Wegen KiBiz: Kirchliche KiTas auf der Kippe
Sonntag, 29.12.2019
Am 29.11.2019 hat der NRW-Landtag eine Reform des Kinderbildungsgesetzes (KiBiz) beschlossen. Es sieht für die rund 10.000 KiTas ab dem 1. August 2020 jährlich 1,3 Milliarden Euro mehr vor. Die kirchlichen KiTa-Träger schlagen trotzdem Alarm.
Kernpunkt der Kritik ist, dass die Eigenbeteiligung der verschiedenen Kindergarten-Träger unterschiedlich stark abgesenkt wird. Während die kommunalen Träger statt bisher 21 Prozent künftig nur noch 12 Prozent der Kosten aus eigener Tasche zuschießen müssen und der Eigenanteil kleiner unabhängiger Träger von 9 auf 7,8 Prozent sinkt, reduziert sich die Belastung für die kirchlichen Träger lediglich von 12 auf 10,3 Prozent.
Nach den Worten des Theologischen Vizepräsidenten der Evangelischen Kirche von Westfalen (EKvW), Ulf Schlüter, sehe das Gesetz damit einen Finanzierungsschlüssel vor, den die Kirchenkreise, Kirchengemeinden und Trägerverbünde auf Dauer nicht tragen könnten. Auch sei es verfassungsrechtlich bedenklich, dass die kirchlichen Träger einen höheren Eigenanteil leisten sollen, als andere unabhängige KiTa-Träger. Aus Schlüters Sicht müsste der Anteil für die kirchlichen Einrichtungen ebenfalls auf 7,8 Prozent gesenkt werden.
Gegenüber dem Evangelischen Pressedienst sagt Schlüter: "Wir möchten diese Einrichtungen mit Überzeugung und hoher Qualität weiter betreiben, können das aber nur, wenn uns ein Trägeranteil abverlangt wird, den wir auch tragen können.

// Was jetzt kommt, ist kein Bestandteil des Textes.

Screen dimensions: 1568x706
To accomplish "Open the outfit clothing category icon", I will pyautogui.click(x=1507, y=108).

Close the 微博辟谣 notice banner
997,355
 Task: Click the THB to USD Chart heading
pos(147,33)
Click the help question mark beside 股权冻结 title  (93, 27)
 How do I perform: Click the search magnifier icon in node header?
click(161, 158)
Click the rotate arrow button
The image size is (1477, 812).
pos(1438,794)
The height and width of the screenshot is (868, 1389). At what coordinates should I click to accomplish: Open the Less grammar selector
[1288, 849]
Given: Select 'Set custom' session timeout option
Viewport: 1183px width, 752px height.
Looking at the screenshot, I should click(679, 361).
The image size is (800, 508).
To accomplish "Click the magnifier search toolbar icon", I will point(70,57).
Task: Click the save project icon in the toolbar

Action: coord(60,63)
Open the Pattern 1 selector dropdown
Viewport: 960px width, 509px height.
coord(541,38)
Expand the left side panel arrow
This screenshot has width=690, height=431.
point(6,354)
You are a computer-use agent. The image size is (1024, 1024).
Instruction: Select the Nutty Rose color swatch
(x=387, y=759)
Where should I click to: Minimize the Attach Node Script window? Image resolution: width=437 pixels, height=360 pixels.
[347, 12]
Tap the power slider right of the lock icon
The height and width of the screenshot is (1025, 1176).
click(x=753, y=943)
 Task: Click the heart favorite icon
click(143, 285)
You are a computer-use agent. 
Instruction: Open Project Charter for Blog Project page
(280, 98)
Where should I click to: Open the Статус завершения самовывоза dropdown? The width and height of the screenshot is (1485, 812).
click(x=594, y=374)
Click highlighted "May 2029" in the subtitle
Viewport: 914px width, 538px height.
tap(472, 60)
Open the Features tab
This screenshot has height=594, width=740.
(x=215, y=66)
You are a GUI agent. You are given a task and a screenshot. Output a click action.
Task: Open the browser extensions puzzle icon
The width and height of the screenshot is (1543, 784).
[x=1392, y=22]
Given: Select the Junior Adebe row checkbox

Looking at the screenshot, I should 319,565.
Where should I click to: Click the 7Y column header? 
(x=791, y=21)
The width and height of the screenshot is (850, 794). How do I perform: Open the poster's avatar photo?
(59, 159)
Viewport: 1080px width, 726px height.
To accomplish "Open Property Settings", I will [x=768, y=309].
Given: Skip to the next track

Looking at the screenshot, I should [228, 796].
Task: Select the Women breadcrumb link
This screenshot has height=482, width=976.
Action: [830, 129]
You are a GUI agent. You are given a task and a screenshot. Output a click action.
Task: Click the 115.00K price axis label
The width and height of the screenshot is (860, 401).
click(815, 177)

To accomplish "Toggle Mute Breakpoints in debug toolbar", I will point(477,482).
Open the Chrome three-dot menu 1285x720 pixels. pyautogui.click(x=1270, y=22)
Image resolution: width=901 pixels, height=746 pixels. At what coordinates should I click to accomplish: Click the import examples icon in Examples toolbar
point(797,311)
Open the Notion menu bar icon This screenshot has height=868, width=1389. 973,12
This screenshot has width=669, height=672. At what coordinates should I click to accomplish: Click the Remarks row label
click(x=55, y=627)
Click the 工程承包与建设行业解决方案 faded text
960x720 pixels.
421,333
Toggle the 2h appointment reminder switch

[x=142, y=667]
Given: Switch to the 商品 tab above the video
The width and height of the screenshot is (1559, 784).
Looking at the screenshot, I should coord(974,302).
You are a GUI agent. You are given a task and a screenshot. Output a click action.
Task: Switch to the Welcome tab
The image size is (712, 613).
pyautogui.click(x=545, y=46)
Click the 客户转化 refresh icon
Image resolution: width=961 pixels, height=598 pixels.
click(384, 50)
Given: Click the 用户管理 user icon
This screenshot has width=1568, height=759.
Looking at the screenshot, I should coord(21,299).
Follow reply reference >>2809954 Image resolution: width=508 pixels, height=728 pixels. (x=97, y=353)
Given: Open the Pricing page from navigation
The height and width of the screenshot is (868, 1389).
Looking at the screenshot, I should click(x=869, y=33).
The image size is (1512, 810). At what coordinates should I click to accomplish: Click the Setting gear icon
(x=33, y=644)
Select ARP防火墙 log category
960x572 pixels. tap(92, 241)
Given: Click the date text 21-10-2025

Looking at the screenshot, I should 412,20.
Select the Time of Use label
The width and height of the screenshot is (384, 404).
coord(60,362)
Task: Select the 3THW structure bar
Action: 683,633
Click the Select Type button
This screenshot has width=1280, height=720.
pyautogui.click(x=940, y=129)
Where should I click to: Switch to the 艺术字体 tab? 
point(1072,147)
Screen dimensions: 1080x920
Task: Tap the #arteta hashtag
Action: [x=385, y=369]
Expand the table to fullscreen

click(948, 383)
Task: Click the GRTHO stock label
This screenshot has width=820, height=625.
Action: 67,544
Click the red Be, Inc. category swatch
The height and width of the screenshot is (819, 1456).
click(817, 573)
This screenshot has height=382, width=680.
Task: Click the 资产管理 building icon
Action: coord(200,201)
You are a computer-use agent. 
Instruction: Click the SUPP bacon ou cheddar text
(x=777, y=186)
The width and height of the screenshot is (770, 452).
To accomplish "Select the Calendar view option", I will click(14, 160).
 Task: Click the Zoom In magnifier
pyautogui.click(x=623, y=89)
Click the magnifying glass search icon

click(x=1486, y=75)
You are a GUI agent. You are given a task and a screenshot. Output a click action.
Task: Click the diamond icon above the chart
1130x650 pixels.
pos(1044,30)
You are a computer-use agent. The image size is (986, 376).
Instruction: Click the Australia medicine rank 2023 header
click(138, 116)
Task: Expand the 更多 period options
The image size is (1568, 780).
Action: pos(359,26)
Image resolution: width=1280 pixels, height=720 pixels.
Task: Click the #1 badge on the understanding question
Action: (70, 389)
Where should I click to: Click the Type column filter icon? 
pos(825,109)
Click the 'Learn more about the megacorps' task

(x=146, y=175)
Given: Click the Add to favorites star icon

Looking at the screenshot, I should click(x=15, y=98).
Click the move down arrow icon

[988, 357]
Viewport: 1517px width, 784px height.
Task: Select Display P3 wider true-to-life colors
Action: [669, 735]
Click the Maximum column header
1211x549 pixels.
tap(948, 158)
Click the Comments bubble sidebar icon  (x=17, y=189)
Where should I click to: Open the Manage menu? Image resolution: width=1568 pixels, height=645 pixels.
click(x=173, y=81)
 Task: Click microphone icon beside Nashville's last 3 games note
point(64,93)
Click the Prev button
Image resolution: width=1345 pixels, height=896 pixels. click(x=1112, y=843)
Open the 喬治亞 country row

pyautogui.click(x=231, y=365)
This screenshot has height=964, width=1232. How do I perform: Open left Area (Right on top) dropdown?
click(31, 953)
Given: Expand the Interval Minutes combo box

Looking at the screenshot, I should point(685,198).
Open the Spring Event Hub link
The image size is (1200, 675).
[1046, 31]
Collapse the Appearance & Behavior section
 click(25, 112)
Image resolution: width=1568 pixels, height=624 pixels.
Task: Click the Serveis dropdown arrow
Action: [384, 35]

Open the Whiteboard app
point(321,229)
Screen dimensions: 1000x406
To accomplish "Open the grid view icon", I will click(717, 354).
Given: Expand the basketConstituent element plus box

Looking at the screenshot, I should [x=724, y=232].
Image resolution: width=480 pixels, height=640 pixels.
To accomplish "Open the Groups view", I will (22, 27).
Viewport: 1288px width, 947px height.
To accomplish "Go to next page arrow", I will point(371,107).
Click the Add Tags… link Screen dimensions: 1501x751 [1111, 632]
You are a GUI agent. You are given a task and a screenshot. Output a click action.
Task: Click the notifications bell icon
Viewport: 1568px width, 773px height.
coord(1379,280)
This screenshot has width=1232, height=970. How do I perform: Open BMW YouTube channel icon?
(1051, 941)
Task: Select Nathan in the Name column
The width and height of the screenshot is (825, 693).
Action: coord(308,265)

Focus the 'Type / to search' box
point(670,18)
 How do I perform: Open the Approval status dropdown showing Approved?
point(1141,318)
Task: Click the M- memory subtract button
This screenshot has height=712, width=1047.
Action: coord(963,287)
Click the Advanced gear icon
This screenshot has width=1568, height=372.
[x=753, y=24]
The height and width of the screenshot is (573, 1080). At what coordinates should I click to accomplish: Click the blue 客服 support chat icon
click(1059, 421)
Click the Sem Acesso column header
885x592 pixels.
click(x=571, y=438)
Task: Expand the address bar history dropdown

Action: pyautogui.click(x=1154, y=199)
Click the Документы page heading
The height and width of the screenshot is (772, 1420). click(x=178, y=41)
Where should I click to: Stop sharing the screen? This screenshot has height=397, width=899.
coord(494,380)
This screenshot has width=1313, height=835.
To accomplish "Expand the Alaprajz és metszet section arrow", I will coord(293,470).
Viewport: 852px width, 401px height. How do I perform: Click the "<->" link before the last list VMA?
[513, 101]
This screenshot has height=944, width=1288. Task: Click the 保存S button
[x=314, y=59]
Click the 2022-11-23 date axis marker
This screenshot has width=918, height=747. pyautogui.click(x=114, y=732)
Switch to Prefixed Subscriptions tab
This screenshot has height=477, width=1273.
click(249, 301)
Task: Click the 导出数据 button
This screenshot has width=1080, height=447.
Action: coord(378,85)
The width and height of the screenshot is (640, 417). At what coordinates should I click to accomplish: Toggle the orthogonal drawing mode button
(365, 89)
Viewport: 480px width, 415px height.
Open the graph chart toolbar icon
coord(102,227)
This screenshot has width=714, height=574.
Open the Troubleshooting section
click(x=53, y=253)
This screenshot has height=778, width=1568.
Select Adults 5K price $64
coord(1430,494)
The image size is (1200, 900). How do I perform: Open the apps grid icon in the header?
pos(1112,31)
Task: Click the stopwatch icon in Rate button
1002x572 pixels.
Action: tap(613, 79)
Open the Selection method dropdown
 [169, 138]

Und den jetzt vorgesehenen können wir nicht tragen." Im Gebiet der EKvW gibt es aktuell rund 900 evangelische Kindertageseinrichtungen, die rheinische Landeskirche betreibt in NRW gut 650. Insgesamt betreiben evangelische und katholische Träger in Nordrhein-Westfalen 3.689 der landesweit 10.065 Kitas.
Nach Angaben von NRW-Familienminister Joachim Stamp sind landesweit 624.647 Kinder in einer KiTa angemeldet. Mehr als ein Drittel von ihnen – nämlich über 220.000 Mädchen und Jungen – besuchten Stamp zufolge einen katholischen oder evangelischen Kindergarten. Deren Fortbestand ist nach Einschätzung der Kirchen trotz der jüngsten KiBiz-Reform vielfach gefährdet.
Gemäß den §§ 22 bis 25 des Achten Sozialgesetzbuches (SGB VIII) ist der Staat verpflichtet, für die Elementarbildung in Kindertagesstätten zu sorgen. Streng genommen müsste er also alle KiTas selbst betreiben und finanzieren. Aufgrund des Subsidiaritätsprinzips und im Sinne der Trägervielfalt ist der Staat jedoch gehalten, für den Betrieb von Kindertageseinrichtungen zunächst anerkannte Einrichtungen der freien Jugendhilfe – etwa auch der Kirche - vorzusehen.
Kirchliche KiTas helfen also bei der Realisierung des staatlichen Bildungsauftrags und erhalten dafür vom Staat Geld. Sie bekommen aber nicht die kompletten Personal-, Sach- und Betriebskosten erstattet, sondern übernehmen als Träger einen Eigenanteil, der je nach Bundesland bislang zwischen 10 und 17 Prozent der Gesamtkosten beträgt.
Ein Beispiel: Die Evangelische Kirche im Rheinland, deren Gebiet sich über Teile von NRW, Hessen, Rheinland-Pfalz und das Saarland erstreckt, betreibt insgesamt 800 Kindertagesstätten. Diese bieten Platz für 47.000 Kinder und beschäftigen 6.700 Mitarbeitende. Der Eigenanteil zur Finanzierung der Kindergärten beläuft sich auf 60 Millionen Euro jährlich, die größtenteils aus Kirchensteuermitteln stammen (alle Zahlen Stand Juni 2013).